まぁ…でも。壊れてもいい環境だし横着してみるか!ということで、
上記のドキュメントで、この状況(合っていない)の場合はこの手順で試してみてね。
というものをやってみることに
https://learn.microsoft.com/ja-JP/troubleshoot/windows-server/group-policy/force-authoritative-non-authoritative-synchronization

DCが全体的に壊れているので「DFSR レプリケートされた sysvol レプリケーションの権限のある同期を実行する方法 (D4 for FRS など)」の方でお試し。
結果を最初にお伝えするとこれで治りました。


簡単にまとめると、
① 各DCでDFSレプリケーションサービスを停止させる
② ADSIエディタから下記のDNの属性を修正する

CN=SYSVOL Subscription,CN=Domain System Volume,CN=DFSR-LocalSettings,CN=<ドメインコントローラーのhost name>,OU=Domain Controllers,DC=<ドメイン名>

■プライマリとなるDCで変更する属性
msDFSR-Enabled=FALSE
msDFSR-options=1
■セカンダリとなるDCで変更する属性
msDFSR-Enabled=FALSE

③ 全DCでADレプリケーションを実施する
④ プライマリとなるDCのDFSレプリケーションサービスを再開する
⑤ プライマリとなるDCのイベントログでID4114が記録されていることを確認する
⑥ プライマリとなるDCで先程修正した属性「msDFSR-Enabled」を「TRUE」に戻す
⑦ 全DCでADレプリケーションを実施する
⑧ プライマリとなるDCで下記のコマンドを実施する

DFSRDIAG POLLAD

⑨ プライマリとなるDCのイベントログでID4602が記録されていることを確認する
⑩ セカンダリとなるDCのDFSRレプリケーションサービスを再開する
⑪ セカンダリとなるDCのイベントログでID4114が記録されていることを確認する
⑫ セカンダリとなるDCで先程修正した属性「msDFSR-Enabled」を「TRUE」に戻す
⑬ プライマリとなるDCで下記のコマンドを実施する

DFSRDIAG POLLAD

⑭ SYSVOLのステータス確認をする
 →「4」と出力される

上記の操作を行うことで、SYSVOLの初期化がかかってキレイになるよ。
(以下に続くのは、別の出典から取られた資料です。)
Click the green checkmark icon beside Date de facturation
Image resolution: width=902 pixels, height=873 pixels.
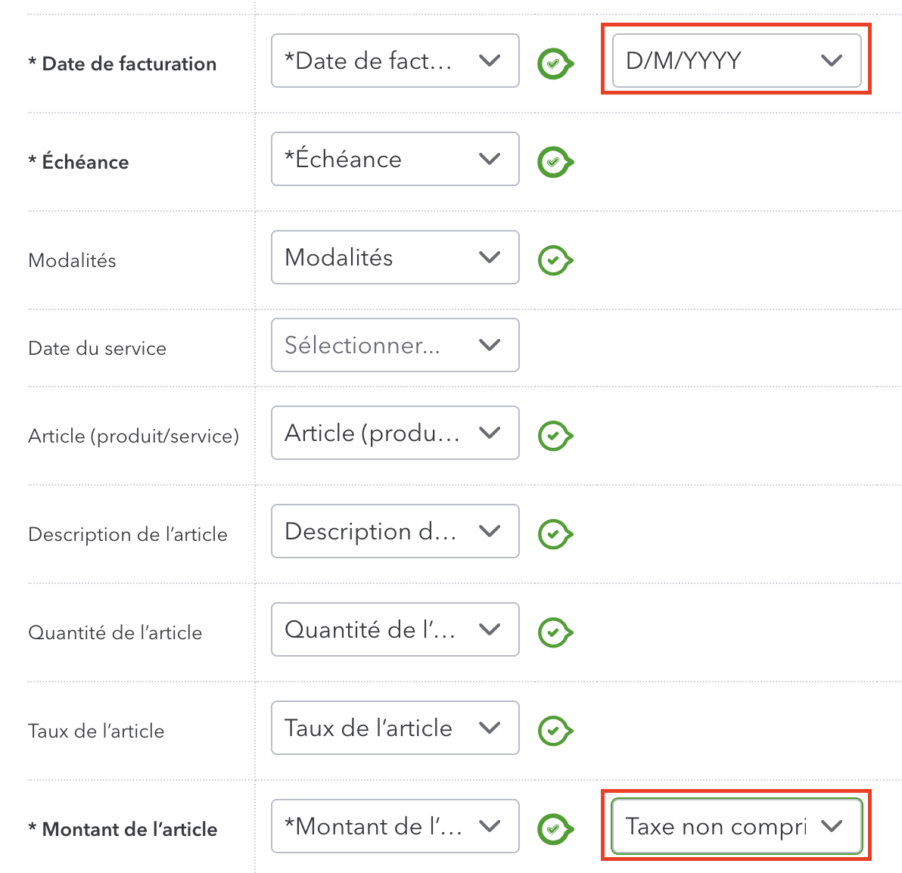[x=555, y=64]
という認識であっていますでしょうか。
初期化と言っていますが、SYSVOL共有のデータが消えることはありませんでしたが…
もし試される場合は、そこ単体のバックアップはお忘れなくですね。

最も、ちゃんとしたバックアップ思想を持って設計してテストを行っていれば、
遭遇しない事象でしょう。というか遭遇したくない。
これで完全に復旧しましたか?と聞かれても証明するのは難しいですからね。